• **Document section**
--- --- ---

Monitoring also helps us look to future design and network expansion. South Africa’s coastline presents a series of challenges that impede the sustainability of current monitoring techniques, making annual monitoring logistically difficult for both MPA managers and scientists.
Our conservation arsenal comprises a variety of well-used and accepted traditional monitoring techniques. However, it is the logistical challenges they present that hamper their use in regular, sustained monitoring, rather than the scientific bias that may be inherent to each specific technique. A challenging coastline makes finding suitable dive-days to achieve regular SCUBA surveys difficult. Divers are limited by the depths they can safely access, the time available for underwater data collection and by stringent safety and labour regulations.
Additionally, we rely on divers to have the requisite scientific SCUBA qualifications and fish identification skills. For MPAs, certainly, finding non-extractive techniques to sample fish may be considered preferable to controlled angling surveys, where the post-release mortality rates of certain species may not be known.
New monitoring technique
Baited remote underwater video (BRUV) surveys were developed in Australia, and are now used around the world for a variety of projects. By attracting fish into the field of view of a remotely controlled camera, the technique records diversity, abundance and behaviour of species.
As a non-extractive technique, it offers a low environmental impact way of understanding changes in fish numbers and diversity over time. For South Africa, the practicality of BRUVs extends beyond pure scientific interest to addressing the need for affordable, efficient monitoring of fish populations.

--- --- ---

• **Written exercise**
Reproduce the stretch of the monitoring text from "Additionally, we rely" through "not be known." word for word.

--- --- ---

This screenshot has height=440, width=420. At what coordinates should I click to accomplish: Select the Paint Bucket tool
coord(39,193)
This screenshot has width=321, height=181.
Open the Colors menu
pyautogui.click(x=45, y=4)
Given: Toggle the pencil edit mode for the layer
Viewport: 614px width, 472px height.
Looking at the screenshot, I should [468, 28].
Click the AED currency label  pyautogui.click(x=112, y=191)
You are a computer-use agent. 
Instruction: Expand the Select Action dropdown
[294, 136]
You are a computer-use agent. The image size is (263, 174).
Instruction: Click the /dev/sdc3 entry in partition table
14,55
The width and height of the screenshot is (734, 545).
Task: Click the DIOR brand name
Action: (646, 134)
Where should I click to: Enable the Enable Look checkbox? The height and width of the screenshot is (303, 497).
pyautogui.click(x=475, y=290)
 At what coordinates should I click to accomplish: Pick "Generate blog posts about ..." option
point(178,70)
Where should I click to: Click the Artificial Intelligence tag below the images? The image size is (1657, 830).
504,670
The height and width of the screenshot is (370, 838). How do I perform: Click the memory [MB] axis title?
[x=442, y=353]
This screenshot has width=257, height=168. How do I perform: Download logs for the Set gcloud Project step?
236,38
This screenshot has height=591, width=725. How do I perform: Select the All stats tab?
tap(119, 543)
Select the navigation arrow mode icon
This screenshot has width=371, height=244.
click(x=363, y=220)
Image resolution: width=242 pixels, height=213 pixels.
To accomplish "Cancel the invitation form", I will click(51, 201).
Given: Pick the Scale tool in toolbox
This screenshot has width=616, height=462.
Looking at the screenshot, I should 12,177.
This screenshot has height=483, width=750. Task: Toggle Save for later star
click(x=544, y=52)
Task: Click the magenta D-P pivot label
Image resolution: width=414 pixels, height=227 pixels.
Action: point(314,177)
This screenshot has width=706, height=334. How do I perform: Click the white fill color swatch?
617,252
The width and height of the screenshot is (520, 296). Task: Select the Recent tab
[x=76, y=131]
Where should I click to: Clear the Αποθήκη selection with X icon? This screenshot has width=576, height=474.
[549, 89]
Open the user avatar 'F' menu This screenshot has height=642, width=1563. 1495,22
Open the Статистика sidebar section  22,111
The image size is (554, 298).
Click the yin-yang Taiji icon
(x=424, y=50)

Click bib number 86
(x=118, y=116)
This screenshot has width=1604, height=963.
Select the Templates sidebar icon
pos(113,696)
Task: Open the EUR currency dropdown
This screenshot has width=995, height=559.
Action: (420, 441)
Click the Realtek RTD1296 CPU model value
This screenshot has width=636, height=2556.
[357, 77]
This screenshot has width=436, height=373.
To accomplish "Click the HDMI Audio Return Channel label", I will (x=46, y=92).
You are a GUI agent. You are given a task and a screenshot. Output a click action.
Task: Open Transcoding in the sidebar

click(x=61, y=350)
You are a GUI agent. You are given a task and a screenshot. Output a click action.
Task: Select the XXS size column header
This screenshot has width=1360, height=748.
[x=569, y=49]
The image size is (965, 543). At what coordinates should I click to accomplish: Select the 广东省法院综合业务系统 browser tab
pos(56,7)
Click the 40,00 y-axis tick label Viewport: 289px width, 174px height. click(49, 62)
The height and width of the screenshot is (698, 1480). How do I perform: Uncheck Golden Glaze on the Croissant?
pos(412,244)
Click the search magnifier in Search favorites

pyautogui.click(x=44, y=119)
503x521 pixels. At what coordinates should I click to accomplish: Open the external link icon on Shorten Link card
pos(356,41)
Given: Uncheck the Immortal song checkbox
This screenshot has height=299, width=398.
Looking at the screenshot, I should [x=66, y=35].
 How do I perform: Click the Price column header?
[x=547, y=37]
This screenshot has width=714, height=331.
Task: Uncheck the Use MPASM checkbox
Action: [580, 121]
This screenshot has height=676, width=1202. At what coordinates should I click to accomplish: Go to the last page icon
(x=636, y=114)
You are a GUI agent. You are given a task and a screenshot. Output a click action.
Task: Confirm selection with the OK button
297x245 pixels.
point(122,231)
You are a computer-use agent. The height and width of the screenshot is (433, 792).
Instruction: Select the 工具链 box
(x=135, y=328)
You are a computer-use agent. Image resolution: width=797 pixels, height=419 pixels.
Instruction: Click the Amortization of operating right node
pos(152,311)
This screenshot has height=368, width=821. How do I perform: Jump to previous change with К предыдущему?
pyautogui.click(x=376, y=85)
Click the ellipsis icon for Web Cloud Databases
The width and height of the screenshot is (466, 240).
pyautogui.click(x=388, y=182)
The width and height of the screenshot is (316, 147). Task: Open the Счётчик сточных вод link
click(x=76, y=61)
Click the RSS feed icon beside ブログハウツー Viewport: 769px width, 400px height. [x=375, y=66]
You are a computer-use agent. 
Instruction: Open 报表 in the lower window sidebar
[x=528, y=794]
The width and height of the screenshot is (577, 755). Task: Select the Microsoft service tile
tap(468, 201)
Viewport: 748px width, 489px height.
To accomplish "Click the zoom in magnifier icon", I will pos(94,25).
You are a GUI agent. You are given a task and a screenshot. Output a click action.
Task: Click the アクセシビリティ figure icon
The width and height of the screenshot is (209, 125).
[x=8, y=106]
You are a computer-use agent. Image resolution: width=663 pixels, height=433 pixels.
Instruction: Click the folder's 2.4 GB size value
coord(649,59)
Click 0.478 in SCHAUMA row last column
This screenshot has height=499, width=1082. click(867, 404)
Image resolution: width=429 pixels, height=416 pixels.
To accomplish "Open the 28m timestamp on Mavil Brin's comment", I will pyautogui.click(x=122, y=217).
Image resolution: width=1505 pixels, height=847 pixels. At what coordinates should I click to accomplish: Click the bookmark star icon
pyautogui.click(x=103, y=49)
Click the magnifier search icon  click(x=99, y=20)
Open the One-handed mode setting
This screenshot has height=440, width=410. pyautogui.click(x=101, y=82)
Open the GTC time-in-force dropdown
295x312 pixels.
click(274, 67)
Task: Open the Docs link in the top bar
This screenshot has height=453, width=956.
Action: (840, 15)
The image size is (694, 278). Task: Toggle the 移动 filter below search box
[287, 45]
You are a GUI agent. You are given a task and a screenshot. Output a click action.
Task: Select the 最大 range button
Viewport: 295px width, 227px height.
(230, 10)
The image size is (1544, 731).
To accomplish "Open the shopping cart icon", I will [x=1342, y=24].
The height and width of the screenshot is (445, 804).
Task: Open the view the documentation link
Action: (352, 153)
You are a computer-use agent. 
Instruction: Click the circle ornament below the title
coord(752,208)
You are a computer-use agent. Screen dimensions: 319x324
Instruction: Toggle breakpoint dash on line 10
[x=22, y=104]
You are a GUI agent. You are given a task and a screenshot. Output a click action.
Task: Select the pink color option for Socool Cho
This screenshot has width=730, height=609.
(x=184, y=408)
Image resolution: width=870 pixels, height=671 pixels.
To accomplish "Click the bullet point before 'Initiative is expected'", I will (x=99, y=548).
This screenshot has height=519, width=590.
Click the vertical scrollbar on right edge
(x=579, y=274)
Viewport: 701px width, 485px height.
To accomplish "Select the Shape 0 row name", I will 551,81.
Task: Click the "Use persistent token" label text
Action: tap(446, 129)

--- --- ---

• **Solution to this exercise**
Additionally, we rely on divers to have the requisite scientific SCUBA qualifications and fish identification skills. For MPAs, certainly, finding non-extractive techniques to sample fish may be considered preferable to controlled angling surveys, where the post-release mortality rates of certain species may not be known.